Perhaps the most interesting economic implication of NCAA conference realignment, and one that has not received much attention in the popular press, is whether or not these changes are going to draw increased scrutiny of intercollegiate athletics from congress and federal anti-trust regulators. Buried in an article in the New York Times are some interesting quotes from an unnamed “Congressional member from a state with a university potentially negatively impacted” by realignment (West Virginia? Connecticut?).
“I think the situation is rising to a level where getting Congress engaged may be unavoidable,” the representative said.
“I think Congress has a variety of ways in which they could engage,” the representative said. “What we’re seeing is an effort by certain institutions to push other major institutions out of revenue deals and thereby impacting universities. And it’s done in a way that’s breaching contracts.”
“Congress has the nexus to engage,” he said. ”These are tax exempt organizations now making billions of s off of unpaid athletes. When it’s a regional league it seems to make sense. When you’re taking schools practically from coast to coast and putting them in big profit revenue leagues, we may be at a point where the N.C.A.A. has lost its ability to create a fair system for all to play in.”

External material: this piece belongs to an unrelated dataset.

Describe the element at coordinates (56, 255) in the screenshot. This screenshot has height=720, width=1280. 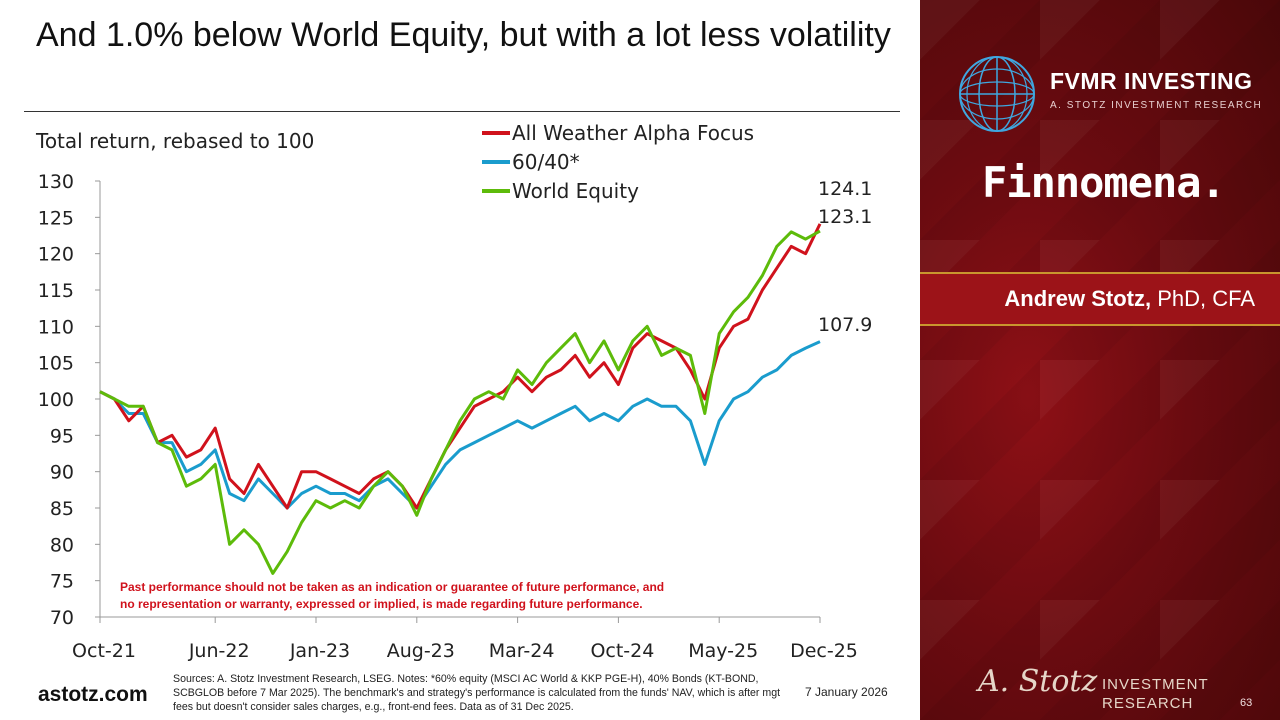
I see `y-tick-label: 120` at that location.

It is also possible that the FTC or DOJ could get involved. At the same time the ACC pillaged the Big East, the conference also made noises about raising the buyout fee required for existing members to leave, currently between $11 and $13 million. This move appears to be an attempt to deter the SEC from raiding the ACC for its 14th team. These buyout restrictions could be interpreted as restraint of trade. And of course conference expansion represents increased concentration in the market for college sports television rights broadcast fees. That market clearly involves interstate commerce, and the 1984 Board of Regents Supreme Court decision makes it clear that college sports, unlike Major League Baseball, do not enjoy any sort of special treatment under anti-trust law.